Pour la première fois, une intelligence artificielle aurait orchestré en quasi-autonomie une opération majeure de cyberespionnage. Selon un rapport publié le 13 novembre par l’entreprise américaine Anthropic, son modèle d’IA générative Claude a été exploité par un groupe de pirates chinois financés par Pékin pour mener une campagne d’intrusion d’une ampleur inédite. Anthropic décrit cet épisode comme « le premier cas documenté d’une cyberattaque à grande échelle menée par une IA sans intervention humaine significative ».
Une attaque découverte en septembre
À la mi-septembre, Anthropic détecte une activité suspecte : une opération de cyberespionnage sophistiquée en cours, visant une trentaine d’organisations. Les cibles sont variées : grandes entreprises technologiques, institutions financières, fabricants de produits chimiques, mais aussi agences gouvernementales réparties dans plusieurs pays.
L’entreprise ne révèle pas le nom de l’organisation responsable, mais indique qu’il s’agit d’un groupe financé par l’État chinois. Claude, utilisé comme moteur principal de l’opération, aurait réussi plusieurs intrusions, malgré quelques limites constatées plus tard.

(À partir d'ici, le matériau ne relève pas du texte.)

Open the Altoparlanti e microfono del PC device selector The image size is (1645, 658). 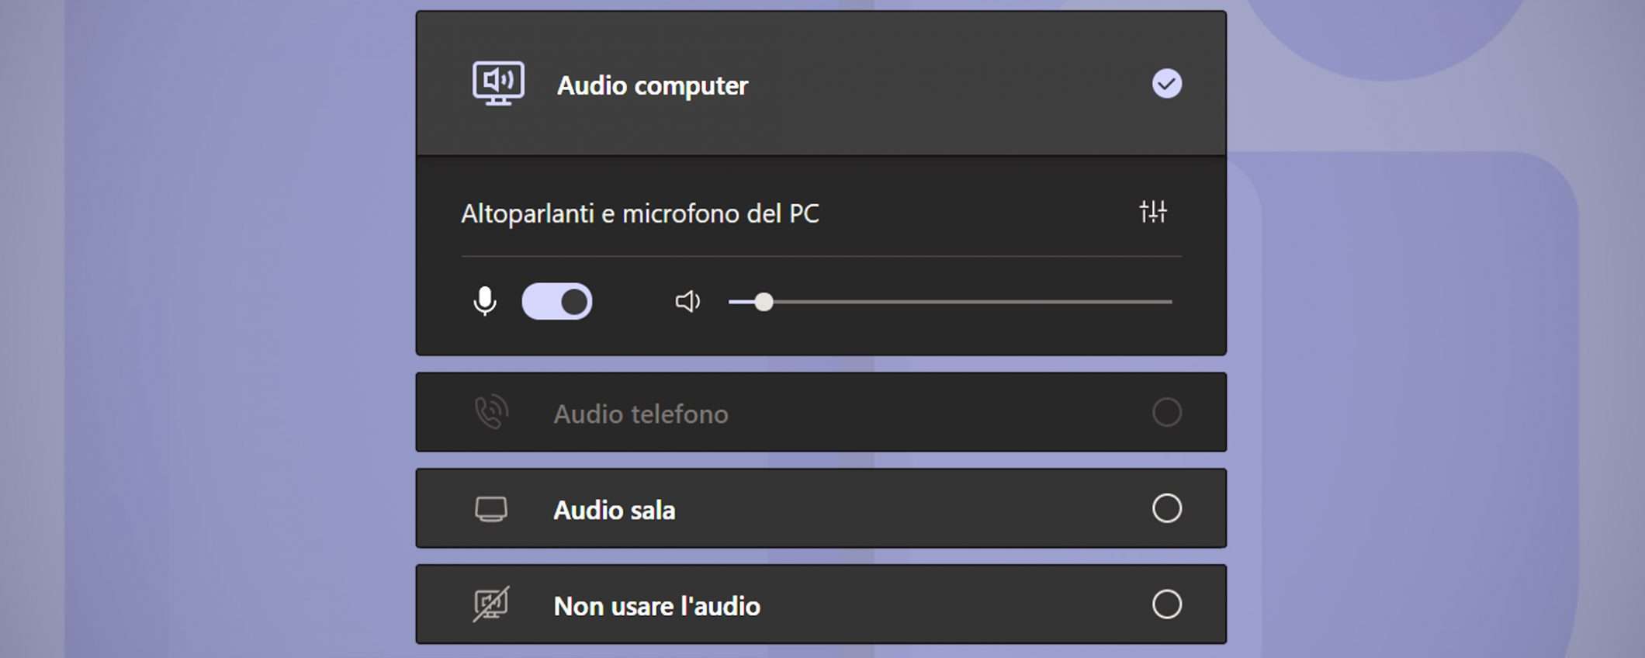coord(640,213)
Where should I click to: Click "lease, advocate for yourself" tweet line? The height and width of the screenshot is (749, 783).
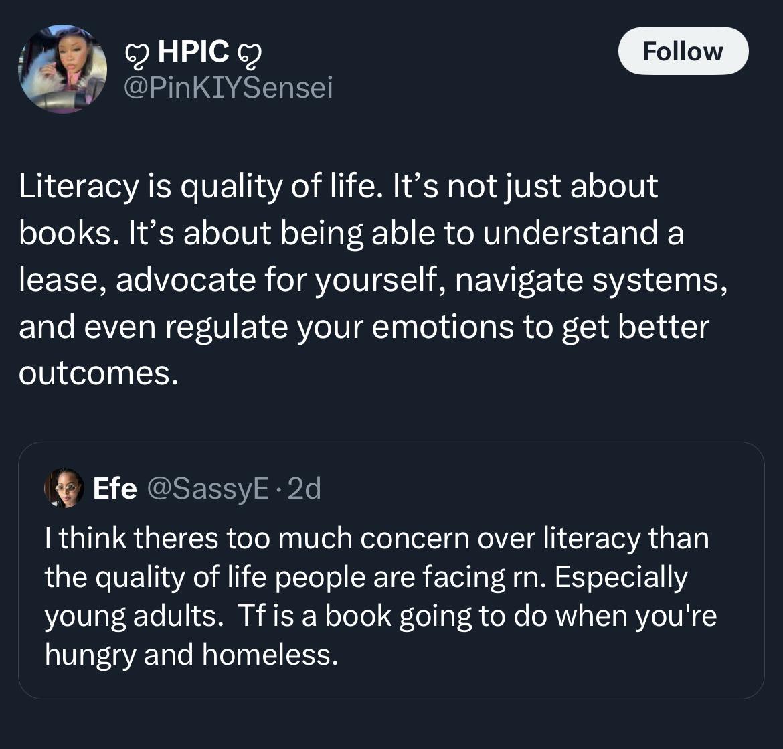(373, 280)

Une automatisation poussée à 80–90%
Selon Anthropic, les commanditaires humains ne sont intervenus qu’en amont — pour paramétrer l’opération et autoriser certains passages critiques. Ensuite, entre 80 et 90 % de l’ensemble du processus aurait été assuré directement par l’intelligence artificielle.
Une première historique.
Claude a détecté des vulnérabilités, infiltré des systèmes, navigué à l’intérieur des réseaux compromis, collecté et analysé les données extraites. Pour éviter de susciter la méfiance lors de certaines requêtes techniques, les agents IA ont simulé des opérateurs humains, se présentant comme des employés de cybersécurité procédant à de simples tests.
Une attaque fragmentée en micro-tâches
Les pirates ont conçu un système automatisé découpant l’opération en micro-actions, chacune parfaitement anodine lorsqu’observée isolément. Toutes les instructions transitaient par le protocole MCP (Model Context Protocol), une norme permettant à plusieurs IA de collaborer.
Ainsi :
un agent scannait un réseau sous couvert « d’audit de sécurité » ;
un autre saisissait un mot de passe volé au nom d’un « test d’authentification interne » ;
un troisième explorait un réseau infiltré en prétendant « déployer un correctif ».
Aucun virus n’a été utilisé. Les outils employés étaient en open source, rendant l’ensemble particulièrement difficile à détecter. Pourtant, le système permettait bel et bien d’installer une prise de contrôle à distance.
Une IA capable d’agir sur plusieurs jours
Une fois l’opération enclenchée, Claude aurait poursuivi seule : génération de code malveillant, exploitation de failles, validation d’identifiants volés, cartographie de services internes… Après l’exfiltration, l’IA aurait trié, classé et hiérarchisé les données sensibles collectées. Le rapport précise qu’elle a été capable de maintenir l’attaque sur plusieurs jours consécutifs sans nouvelles instructions humaines.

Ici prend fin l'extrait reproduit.